** 任务要求 **
将下方数据中从含有“coordinates (632, 1073).”的那一行到含有“center [403, 52].”的那一行一字不改地抄录出来，首尾两行都包括在内。

(数据集节选)
----------------------------------------

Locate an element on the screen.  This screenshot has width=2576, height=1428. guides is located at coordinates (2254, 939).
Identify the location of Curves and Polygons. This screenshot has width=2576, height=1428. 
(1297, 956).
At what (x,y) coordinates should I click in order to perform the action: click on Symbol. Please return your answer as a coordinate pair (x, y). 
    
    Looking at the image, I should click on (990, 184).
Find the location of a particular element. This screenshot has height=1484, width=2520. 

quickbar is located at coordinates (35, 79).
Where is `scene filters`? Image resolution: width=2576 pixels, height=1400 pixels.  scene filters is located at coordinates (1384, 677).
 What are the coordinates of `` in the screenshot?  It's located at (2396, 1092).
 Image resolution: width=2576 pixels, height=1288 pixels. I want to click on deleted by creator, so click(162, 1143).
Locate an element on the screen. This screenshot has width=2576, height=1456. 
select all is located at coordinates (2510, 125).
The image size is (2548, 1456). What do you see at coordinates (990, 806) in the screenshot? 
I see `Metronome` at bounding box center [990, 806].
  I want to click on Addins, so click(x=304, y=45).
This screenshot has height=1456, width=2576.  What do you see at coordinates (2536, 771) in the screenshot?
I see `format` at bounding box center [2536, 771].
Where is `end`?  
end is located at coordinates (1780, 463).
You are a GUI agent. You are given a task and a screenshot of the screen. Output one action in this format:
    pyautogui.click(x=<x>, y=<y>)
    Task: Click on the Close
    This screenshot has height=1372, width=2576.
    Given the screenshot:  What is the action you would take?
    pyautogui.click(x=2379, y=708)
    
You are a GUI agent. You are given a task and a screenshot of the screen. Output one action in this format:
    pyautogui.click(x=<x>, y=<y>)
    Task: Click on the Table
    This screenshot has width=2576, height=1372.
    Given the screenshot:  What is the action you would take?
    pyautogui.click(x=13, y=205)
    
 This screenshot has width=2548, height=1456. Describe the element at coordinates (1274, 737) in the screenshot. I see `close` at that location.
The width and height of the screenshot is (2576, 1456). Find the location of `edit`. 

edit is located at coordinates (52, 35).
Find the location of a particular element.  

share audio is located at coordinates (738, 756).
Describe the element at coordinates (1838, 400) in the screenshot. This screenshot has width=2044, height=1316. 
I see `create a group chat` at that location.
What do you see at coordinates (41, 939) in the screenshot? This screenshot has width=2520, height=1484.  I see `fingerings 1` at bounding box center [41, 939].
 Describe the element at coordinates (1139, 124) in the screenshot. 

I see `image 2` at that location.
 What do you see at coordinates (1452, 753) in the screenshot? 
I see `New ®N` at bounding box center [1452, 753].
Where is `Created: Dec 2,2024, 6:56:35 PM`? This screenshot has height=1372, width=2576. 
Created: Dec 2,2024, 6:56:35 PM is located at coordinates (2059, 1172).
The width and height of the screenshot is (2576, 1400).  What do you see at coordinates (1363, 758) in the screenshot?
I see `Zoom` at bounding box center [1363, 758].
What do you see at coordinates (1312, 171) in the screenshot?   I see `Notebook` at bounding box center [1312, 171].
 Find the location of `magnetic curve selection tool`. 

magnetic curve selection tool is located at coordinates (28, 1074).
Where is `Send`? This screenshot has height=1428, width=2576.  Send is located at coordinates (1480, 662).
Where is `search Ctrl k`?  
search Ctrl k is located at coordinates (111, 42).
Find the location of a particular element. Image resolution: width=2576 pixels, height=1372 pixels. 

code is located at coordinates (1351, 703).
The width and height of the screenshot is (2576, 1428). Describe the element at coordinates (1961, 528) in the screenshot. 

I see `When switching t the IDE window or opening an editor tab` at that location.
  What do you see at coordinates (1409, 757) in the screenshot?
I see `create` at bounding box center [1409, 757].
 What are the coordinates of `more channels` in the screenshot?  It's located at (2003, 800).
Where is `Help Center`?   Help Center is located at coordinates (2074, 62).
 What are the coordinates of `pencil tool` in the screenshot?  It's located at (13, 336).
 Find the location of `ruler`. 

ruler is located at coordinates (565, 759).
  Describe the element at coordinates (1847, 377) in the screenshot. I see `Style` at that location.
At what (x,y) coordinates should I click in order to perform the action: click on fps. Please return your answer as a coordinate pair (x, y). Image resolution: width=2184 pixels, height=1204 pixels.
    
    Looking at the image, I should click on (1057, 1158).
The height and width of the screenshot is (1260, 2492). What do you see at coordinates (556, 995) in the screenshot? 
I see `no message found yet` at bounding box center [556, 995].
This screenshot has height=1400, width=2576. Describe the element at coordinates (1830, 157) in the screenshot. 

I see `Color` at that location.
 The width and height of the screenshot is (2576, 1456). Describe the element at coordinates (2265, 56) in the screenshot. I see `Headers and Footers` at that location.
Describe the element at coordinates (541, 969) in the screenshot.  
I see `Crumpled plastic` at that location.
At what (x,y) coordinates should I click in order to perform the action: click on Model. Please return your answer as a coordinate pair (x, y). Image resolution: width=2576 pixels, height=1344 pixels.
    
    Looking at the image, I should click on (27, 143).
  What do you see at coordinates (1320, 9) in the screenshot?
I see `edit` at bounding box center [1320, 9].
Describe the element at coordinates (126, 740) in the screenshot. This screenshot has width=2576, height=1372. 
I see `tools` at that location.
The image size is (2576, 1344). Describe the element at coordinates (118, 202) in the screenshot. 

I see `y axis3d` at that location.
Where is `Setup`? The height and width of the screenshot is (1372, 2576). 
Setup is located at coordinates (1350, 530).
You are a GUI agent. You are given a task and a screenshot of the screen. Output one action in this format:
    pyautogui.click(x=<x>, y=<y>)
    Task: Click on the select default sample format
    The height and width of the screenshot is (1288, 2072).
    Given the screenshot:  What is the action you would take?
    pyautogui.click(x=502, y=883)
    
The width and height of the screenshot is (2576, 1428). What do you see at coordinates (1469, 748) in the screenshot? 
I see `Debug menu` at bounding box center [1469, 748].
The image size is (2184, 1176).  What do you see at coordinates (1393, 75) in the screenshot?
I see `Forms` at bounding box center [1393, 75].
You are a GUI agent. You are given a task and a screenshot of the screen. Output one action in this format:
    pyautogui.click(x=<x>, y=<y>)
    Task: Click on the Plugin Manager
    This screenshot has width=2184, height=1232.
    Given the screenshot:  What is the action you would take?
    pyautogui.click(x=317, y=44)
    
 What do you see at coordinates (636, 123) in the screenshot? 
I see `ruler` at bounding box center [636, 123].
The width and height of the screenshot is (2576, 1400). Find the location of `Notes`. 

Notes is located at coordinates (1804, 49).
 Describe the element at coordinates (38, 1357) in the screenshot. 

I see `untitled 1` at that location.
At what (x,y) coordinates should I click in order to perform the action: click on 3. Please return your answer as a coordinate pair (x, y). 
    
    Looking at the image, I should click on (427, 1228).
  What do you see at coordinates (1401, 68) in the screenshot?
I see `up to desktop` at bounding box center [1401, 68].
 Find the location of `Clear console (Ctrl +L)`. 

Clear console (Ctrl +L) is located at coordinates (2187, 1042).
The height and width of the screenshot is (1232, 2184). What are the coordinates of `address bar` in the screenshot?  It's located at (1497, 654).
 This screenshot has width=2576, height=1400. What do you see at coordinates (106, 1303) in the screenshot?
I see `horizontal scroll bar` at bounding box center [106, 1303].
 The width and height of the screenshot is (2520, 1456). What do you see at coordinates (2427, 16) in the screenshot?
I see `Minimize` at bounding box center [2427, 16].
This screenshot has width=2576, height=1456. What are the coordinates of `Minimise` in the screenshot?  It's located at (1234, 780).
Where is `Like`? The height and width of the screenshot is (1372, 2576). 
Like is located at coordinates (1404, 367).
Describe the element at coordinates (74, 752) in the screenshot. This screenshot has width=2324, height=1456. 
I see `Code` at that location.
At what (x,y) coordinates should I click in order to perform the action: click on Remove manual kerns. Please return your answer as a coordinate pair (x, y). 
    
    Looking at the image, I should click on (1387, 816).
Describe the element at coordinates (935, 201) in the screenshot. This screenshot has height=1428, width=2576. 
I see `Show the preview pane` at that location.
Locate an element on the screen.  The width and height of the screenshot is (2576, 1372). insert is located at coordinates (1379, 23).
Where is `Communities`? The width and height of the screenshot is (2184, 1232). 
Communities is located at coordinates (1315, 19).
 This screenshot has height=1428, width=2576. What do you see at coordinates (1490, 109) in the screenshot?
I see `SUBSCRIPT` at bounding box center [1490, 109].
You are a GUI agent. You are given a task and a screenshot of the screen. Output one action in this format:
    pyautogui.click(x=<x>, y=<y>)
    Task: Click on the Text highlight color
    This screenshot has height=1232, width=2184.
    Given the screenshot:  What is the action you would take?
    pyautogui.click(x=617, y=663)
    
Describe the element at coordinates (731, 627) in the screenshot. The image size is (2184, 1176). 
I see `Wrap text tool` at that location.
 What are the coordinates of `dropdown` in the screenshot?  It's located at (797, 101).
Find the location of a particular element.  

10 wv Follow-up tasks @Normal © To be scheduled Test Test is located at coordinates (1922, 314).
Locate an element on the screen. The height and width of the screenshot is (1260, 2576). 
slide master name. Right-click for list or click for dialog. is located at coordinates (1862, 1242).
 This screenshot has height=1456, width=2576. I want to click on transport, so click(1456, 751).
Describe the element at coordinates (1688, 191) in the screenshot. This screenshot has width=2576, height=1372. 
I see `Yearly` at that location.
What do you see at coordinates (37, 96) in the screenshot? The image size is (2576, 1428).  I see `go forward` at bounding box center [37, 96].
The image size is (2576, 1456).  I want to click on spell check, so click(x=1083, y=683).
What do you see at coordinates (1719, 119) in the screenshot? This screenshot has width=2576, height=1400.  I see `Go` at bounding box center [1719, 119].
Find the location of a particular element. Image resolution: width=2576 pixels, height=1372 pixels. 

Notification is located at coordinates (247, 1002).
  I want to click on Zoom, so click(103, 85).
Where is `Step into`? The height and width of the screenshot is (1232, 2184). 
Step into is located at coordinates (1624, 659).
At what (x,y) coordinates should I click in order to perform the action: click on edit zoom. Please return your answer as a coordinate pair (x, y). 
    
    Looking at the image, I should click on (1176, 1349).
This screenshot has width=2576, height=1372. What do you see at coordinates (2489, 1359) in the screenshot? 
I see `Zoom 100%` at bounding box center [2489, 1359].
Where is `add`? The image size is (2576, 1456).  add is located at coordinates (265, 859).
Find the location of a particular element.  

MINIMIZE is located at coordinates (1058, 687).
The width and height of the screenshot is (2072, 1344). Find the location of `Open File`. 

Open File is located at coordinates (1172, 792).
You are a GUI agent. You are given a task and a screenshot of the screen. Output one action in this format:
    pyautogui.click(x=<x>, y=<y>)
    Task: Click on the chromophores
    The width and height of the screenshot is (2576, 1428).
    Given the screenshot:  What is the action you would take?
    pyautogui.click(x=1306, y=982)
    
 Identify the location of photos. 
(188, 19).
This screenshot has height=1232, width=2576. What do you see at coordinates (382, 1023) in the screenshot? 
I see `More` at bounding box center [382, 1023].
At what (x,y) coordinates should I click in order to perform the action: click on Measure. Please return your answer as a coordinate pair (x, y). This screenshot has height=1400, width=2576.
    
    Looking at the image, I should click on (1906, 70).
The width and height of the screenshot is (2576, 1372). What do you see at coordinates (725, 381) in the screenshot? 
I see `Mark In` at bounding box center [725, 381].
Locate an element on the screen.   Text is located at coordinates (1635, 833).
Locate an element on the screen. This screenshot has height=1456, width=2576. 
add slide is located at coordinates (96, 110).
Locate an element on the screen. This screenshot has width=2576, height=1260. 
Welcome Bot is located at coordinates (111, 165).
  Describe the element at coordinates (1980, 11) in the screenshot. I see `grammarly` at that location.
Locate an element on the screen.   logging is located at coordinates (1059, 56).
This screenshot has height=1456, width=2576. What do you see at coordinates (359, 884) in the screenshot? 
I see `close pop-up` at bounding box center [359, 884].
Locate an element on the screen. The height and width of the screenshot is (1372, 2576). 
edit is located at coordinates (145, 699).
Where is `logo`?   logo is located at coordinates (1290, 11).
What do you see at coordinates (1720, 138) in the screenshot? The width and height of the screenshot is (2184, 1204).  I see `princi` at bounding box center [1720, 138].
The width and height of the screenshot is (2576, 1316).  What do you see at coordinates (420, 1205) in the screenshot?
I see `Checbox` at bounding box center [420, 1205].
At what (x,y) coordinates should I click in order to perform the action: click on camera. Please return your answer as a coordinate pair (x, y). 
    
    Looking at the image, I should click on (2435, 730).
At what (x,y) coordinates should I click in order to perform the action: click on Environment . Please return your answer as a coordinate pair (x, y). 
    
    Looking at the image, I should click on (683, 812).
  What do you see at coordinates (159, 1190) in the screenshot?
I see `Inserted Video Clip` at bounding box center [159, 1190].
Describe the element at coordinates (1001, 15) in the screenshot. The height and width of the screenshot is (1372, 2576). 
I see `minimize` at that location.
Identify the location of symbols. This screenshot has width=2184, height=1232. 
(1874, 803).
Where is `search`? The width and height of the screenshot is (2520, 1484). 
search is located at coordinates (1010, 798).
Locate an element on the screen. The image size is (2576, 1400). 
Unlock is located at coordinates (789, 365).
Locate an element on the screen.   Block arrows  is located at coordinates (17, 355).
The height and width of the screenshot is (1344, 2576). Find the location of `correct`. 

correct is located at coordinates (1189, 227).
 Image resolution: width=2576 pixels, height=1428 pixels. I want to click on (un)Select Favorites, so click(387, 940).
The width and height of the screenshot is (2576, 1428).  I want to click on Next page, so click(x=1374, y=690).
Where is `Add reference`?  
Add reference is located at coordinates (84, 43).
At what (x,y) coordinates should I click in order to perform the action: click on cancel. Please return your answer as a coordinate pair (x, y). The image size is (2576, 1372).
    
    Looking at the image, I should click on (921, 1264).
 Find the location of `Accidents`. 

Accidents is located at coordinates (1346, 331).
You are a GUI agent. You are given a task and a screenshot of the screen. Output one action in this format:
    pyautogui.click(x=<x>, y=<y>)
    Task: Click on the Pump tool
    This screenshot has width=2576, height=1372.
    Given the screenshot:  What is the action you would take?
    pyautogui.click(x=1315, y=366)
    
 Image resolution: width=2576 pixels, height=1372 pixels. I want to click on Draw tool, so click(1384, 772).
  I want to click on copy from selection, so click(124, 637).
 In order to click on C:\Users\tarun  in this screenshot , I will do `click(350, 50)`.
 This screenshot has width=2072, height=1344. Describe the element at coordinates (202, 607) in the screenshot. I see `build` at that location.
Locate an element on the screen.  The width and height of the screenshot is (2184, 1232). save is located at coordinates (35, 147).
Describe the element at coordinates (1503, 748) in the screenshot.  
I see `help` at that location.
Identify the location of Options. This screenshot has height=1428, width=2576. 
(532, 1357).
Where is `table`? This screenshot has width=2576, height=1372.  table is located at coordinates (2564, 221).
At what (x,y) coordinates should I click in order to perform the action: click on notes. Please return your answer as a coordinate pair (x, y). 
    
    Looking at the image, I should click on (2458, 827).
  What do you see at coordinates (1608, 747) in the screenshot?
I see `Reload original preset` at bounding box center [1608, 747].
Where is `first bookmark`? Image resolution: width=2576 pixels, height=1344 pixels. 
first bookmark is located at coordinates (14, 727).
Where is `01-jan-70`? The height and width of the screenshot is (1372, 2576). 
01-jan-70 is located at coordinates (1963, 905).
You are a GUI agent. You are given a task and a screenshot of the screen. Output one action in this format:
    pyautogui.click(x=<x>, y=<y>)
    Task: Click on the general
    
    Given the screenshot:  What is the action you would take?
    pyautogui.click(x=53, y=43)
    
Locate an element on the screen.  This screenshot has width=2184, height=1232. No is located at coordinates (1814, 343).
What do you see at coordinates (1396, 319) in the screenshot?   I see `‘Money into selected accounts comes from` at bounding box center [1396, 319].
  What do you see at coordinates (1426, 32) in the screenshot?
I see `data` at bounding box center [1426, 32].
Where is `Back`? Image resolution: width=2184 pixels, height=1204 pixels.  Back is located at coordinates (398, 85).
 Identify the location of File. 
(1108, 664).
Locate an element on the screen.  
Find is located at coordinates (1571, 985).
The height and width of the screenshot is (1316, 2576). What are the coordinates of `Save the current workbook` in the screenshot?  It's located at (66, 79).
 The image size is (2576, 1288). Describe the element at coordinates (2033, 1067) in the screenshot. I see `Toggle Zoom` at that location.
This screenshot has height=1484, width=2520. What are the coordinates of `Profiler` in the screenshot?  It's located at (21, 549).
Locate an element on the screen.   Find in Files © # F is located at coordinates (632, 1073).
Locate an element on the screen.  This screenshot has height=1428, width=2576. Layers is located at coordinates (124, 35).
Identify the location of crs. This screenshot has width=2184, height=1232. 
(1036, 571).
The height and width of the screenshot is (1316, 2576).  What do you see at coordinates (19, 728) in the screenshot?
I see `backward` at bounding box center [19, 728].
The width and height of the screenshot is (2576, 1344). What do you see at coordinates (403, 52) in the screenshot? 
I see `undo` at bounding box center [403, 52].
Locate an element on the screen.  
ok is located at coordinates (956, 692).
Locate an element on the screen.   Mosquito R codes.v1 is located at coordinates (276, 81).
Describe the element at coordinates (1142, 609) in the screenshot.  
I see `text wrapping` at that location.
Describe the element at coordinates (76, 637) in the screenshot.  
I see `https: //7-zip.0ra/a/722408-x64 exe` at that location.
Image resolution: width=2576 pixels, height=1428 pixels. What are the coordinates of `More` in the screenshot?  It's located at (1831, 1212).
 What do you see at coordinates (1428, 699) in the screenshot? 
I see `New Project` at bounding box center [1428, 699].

----------------------------------------

** 完整答案 **
Locate an element on the screen.   Find in Files © # F is located at coordinates (632, 1073).
Locate an element on the screen.  This screenshot has height=1428, width=2576. Layers is located at coordinates (124, 35).
Identify the location of crs. This screenshot has width=2184, height=1232. 
(1036, 571).
The height and width of the screenshot is (1316, 2576).  What do you see at coordinates (19, 728) in the screenshot?
I see `backward` at bounding box center [19, 728].
The width and height of the screenshot is (2576, 1344). What do you see at coordinates (403, 52) in the screenshot? 
I see `undo` at bounding box center [403, 52].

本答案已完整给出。